*Exercise description:* List each factor that the passage on diversity jurisdiction says federal courts consider when deciding whether a state agency is an alter ego of the state.

*Page:*
I. Motion to Remand — Diversity Jurisdiction — Legal Standard

“[T]he burden of establishing federal jurisdiction is placed upon the party seeking removal.” Willy v. Coastal Corp., 855 F.2d 1160, 1164 (5th Cir.1988). Moreover, because removal jurisdiction raises significant federalism concerns, courts must strictly construe removal jurisdiction. Id. District courts have original jurisdiction over civil actions between “citizens of different States,” where the amount in controversy is over $75,000. 28 U.S.C. § 1332(a). The diversity statute has been interpreted to require “complete diversity” — in other words, the citizenship of every plaintiff must be different from that of every defendant. Caterpillar Inc. v. Lewis, 519 U.S. 61, 68, 117 S.Ct. 467, 136 L.Ed.2d 437 (1996). Further, the removal statute states diversity actions are removable “only if none of the parties in interest properly joined and served as defendants is a citizen of the State in which such action is brought.” 28 U.S.C. § 1441(b).

II. Application

“It is well established that a state is not a ‘citizen’ for purposes of diversity jurisdiction.” Tradigrain, Inc. v. Miss. State Port Auth., 701 F.2d 1131, 1132 (5th Cir.1983). The effects of this rule extend to any state agency “which is merely an alter ego of the state,” but not to independent agencies whose existence is “separate and distinct from the state.” Id. This distinction turns on “whether the state is the real party in interest in the lawsuit,” which is a question of state law. Id. Federal courts tasked with making such a determination “must look to any and all available sources for guidance,” including (1) whether the agency may hold and use property, (2) whether the agency may sue and be sued in its corporate name, (3) the extent of the agency’s independent management authority, and (4) the treatment of the agency by the state courts. Id. The fourth factor, treatment by the state courts, “‘subsumes all others.’ ” Id. (quoting Huber, Hunt & Nichols v. Architectural Stone Co., 625 F.2d 22, 24-25 (5th Cir.1980)). The Fifth Circuit has acknowledged these various factors will often point to conflicting results, so courts must carefully balance the factors to arrive at the ultimate answer. Id. at 1133.

*Data excerpts:*
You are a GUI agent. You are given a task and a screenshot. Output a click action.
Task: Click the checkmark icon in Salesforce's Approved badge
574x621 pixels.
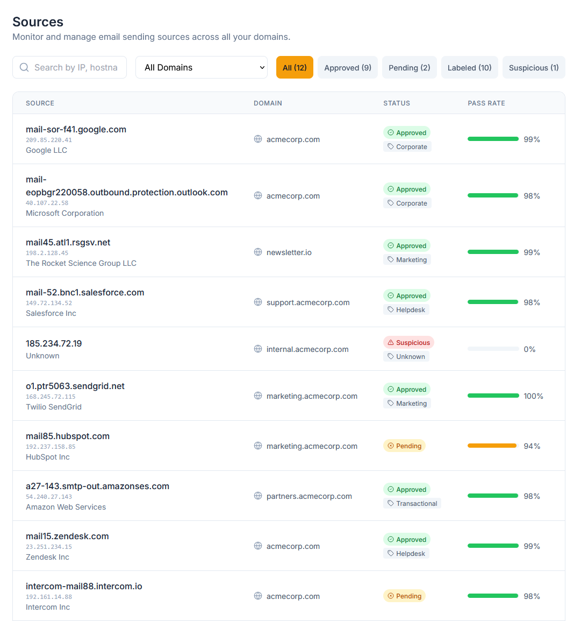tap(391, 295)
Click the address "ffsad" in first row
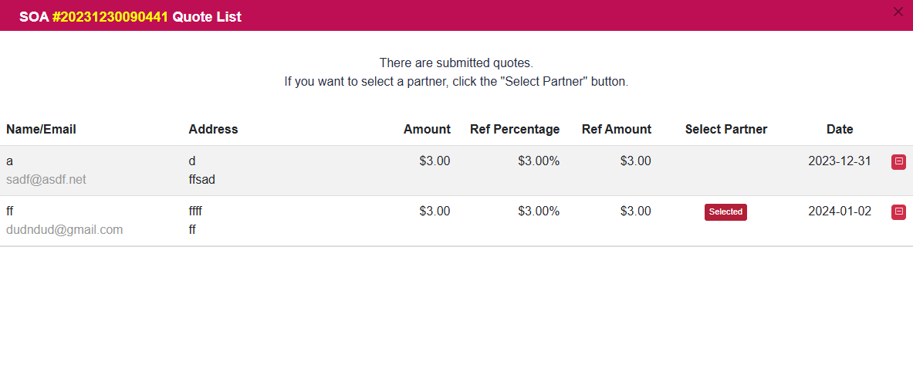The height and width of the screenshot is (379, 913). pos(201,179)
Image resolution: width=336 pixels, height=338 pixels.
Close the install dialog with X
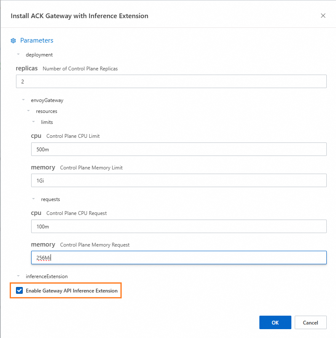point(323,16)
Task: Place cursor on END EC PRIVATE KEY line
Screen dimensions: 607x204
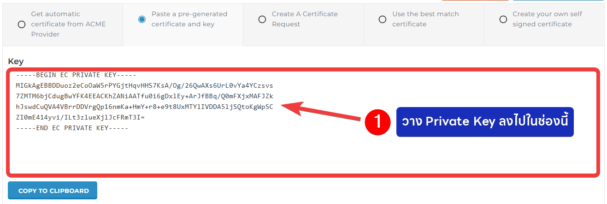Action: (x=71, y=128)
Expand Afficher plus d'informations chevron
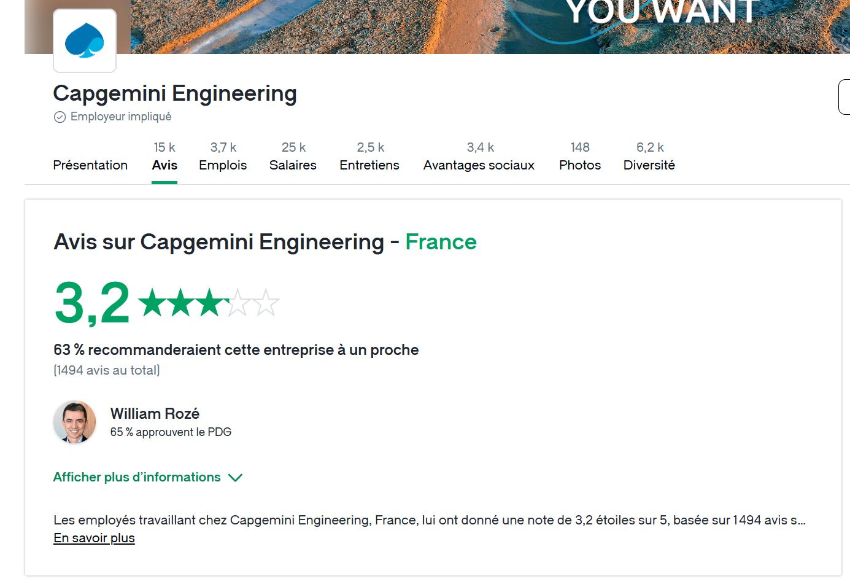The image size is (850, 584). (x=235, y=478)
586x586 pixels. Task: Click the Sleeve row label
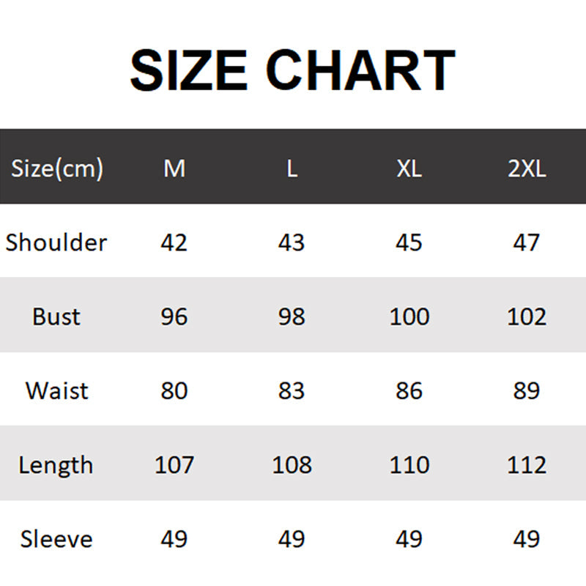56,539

*Reply to the exercise:*
1. Whether the agency may hold and use property
2. Whether the agency may sue and be sued in its corporate name
3. The extent of the agency's independent management authority
4. The treatment of the agency by the state courts